PROTYPE IMPLEMENTATION: The User Data Exchange (UDEX.org)
At October, 2017, a prototype implementation of the APB specification has been built by vendor Clickshare Service Corp. For a Q-and-A detailing the UDEX service please go to THIS LINK.
By Don Marti | (firstname.lastname@example.org)
The author works for Mozilla Inc. as a participation strategist on “open source” projects. This document does not necessarily reflect the views of Mozilla.
It’s time to fix advertising on the internet and the Information Trust Exchange Governing Association is organizing to do so.
Today, much online ad money goes to intermediaries, some goes to low-quality sites, and about a third of the money vanishes into fraud. Unlike in print, a high-quality news site is in direct competition with low quality sites and fraud sites for ad money.
The current web advertising model depends on tracking the same user across multiple sites (either “anonymously” or using PII). For reasons of privacy and resulting regulation, per-user targeting across the web is unsustainable and likely to become less available to advertisers in the future. Here are four reasons why it is also bad for publishers:
- Targeted advertising fails to support news: News sites are unable to pay the bills with web ad revenue. If current trends continue, news ends when print does. Publishers are seeking higher-value models. Finding them is not optional.
- Competition to reach users: Sites that produce content for a local audience or community of practice are now in direct competition with targeted ads, which can appear on low-value sites, to reach the same audience.

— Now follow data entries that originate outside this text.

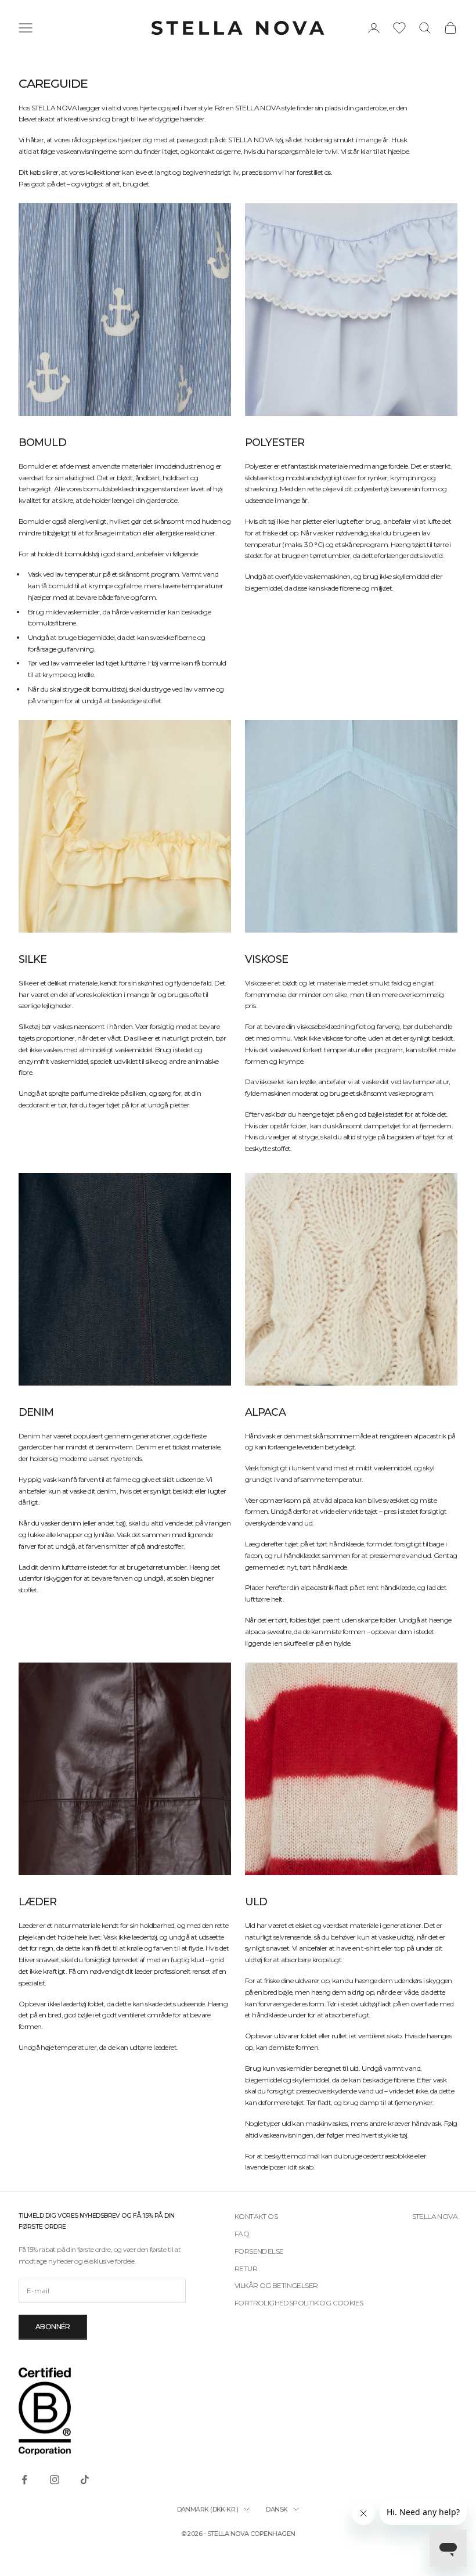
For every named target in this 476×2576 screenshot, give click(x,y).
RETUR (246, 2268)
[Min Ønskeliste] (399, 28)
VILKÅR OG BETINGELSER (276, 2285)
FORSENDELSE (259, 2251)
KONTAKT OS (256, 2216)
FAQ (242, 2233)
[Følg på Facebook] (24, 2479)
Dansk (276, 2509)
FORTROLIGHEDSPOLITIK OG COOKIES (299, 2302)
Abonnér (52, 2326)
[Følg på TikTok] (85, 2479)
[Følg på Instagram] (54, 2479)
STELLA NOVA (434, 2216)
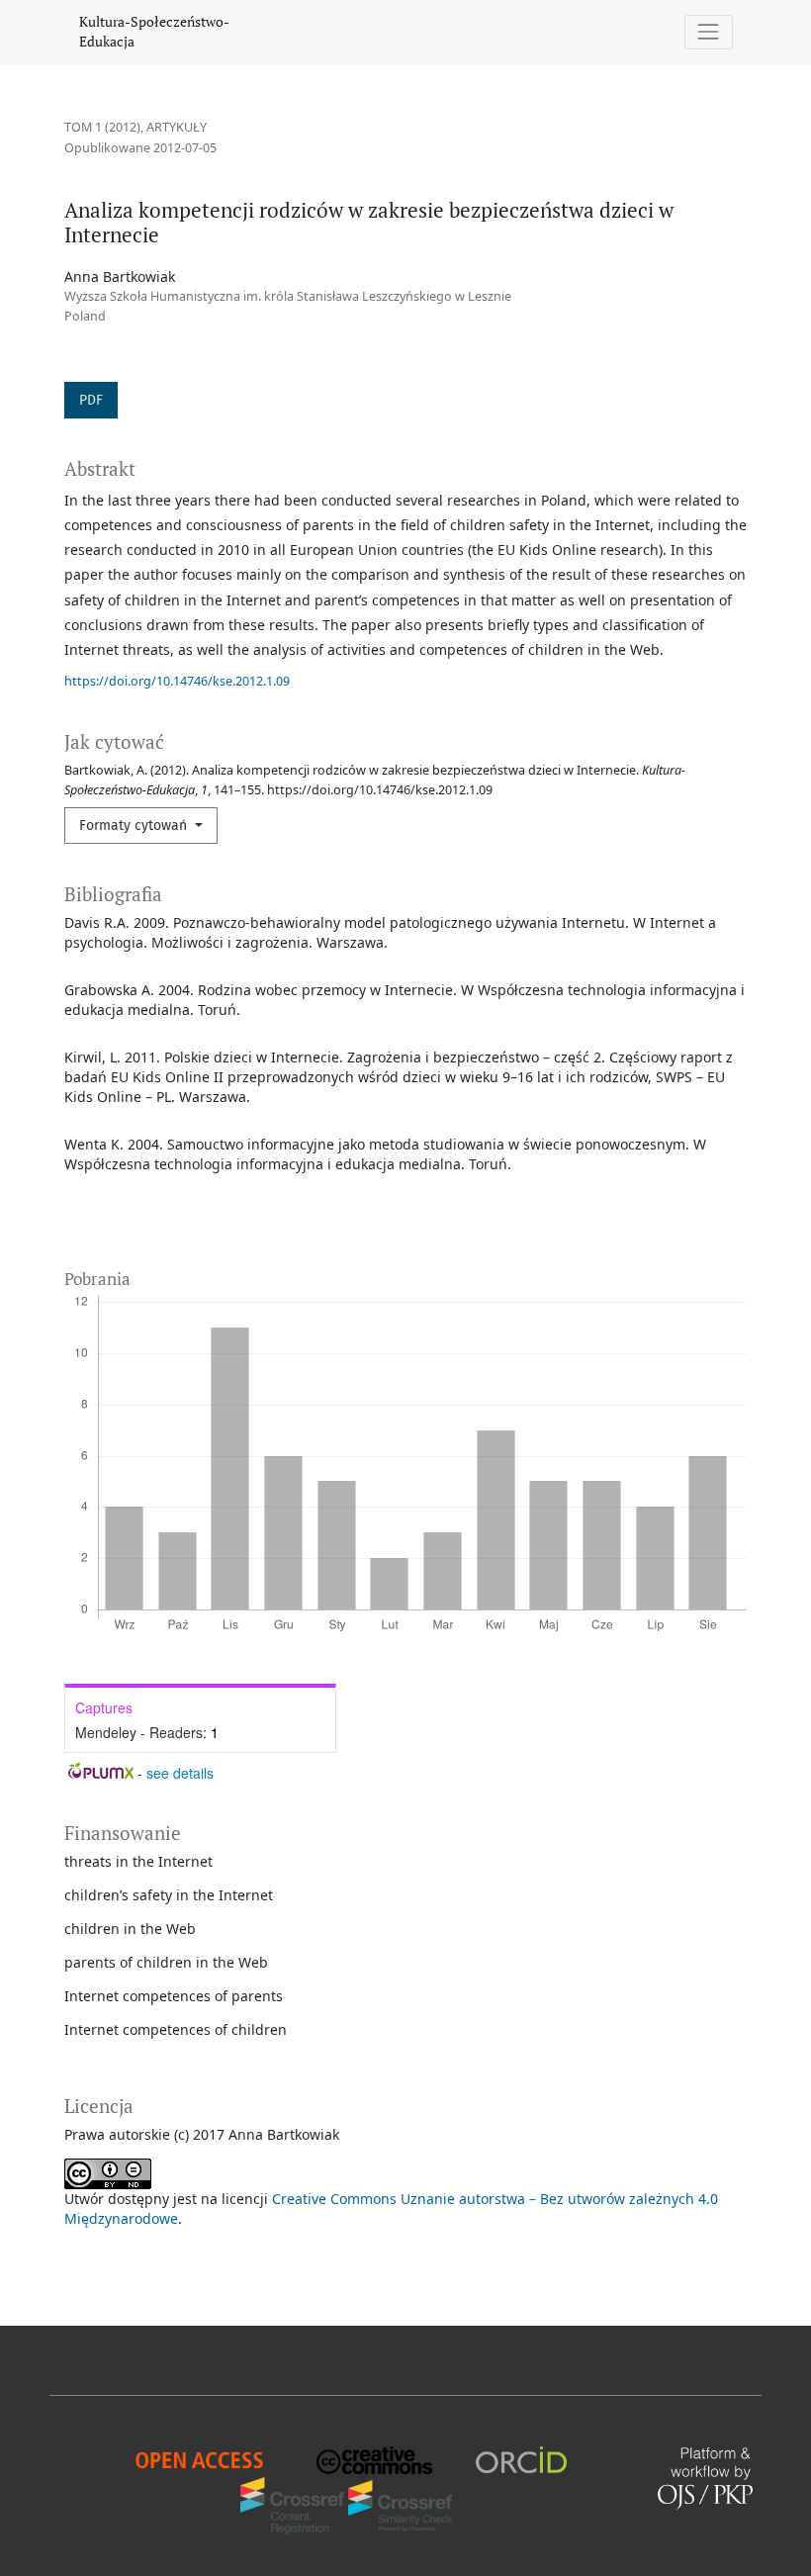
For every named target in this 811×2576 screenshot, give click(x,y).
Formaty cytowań (135, 825)
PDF (91, 400)
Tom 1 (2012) (102, 127)
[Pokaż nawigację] (708, 32)
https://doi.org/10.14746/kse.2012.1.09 (177, 681)
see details (180, 1773)
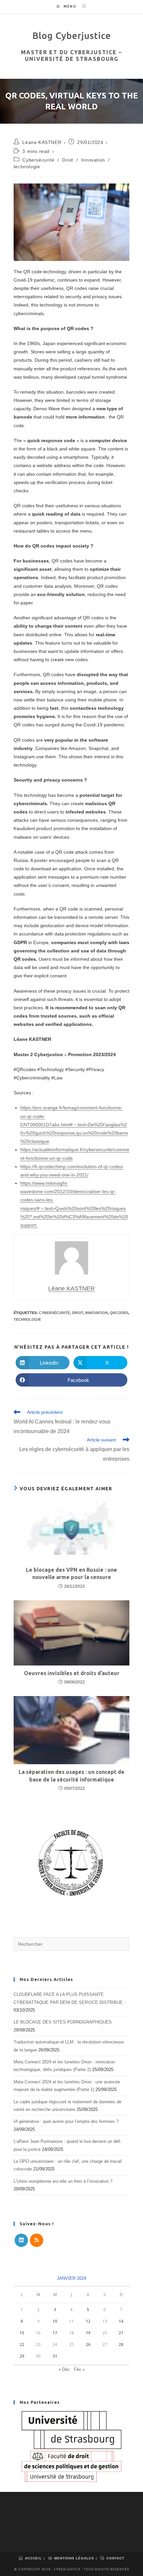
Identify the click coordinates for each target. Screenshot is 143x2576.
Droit (67, 160)
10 (55, 2321)
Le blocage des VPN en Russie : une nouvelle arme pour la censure (71, 1573)
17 (55, 2333)
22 (22, 2344)
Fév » (79, 2369)
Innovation (93, 160)
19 (88, 2333)
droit (77, 1313)
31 (55, 2356)
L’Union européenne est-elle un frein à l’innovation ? (63, 2181)
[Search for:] (81, 6)
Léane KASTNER (41, 142)
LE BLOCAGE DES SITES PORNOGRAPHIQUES (63, 2022)
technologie (27, 166)
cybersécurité (54, 1313)
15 (22, 2333)
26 (88, 2344)
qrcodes (119, 1313)
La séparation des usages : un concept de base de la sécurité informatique (71, 1775)
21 (121, 2333)
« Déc (64, 2369)
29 (22, 2356)
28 (121, 2344)
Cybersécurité (38, 160)
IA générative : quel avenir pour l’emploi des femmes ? (66, 2121)
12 (88, 2321)
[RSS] (36, 2240)
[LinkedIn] (21, 2240)
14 (121, 2321)
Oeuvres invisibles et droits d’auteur (71, 1673)
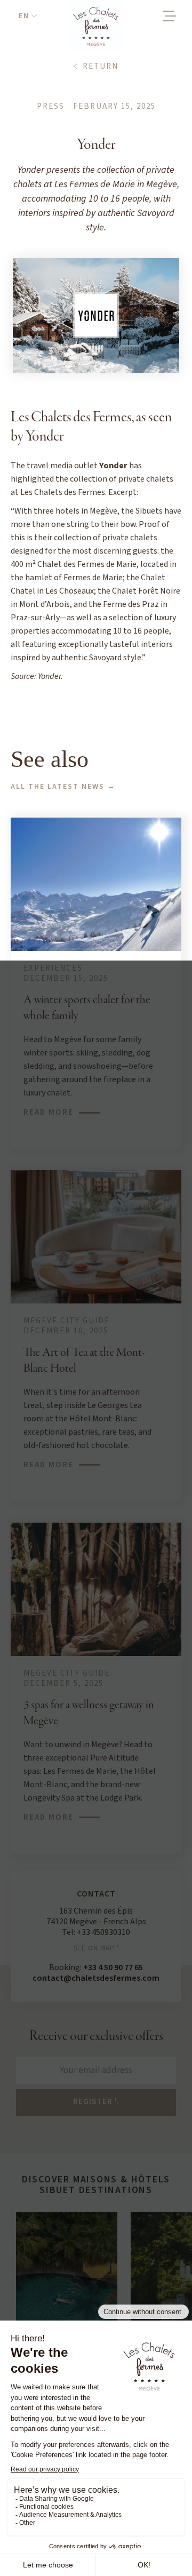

- Fraud: Today’s adtech ecosystem makes fraud relatively easy and anti-fraud relatively difficult. Advertisers are effectively funding billions of dollars worth of artificial intelligence research, to create increasingly human-like ad-fraud bots. The presence of fraud in the system drives down the price of all web advertising, even ads on high-quality sites. Publishers, advertisers and copyright holders, not adtech intermediaries, bear the costs of fraud.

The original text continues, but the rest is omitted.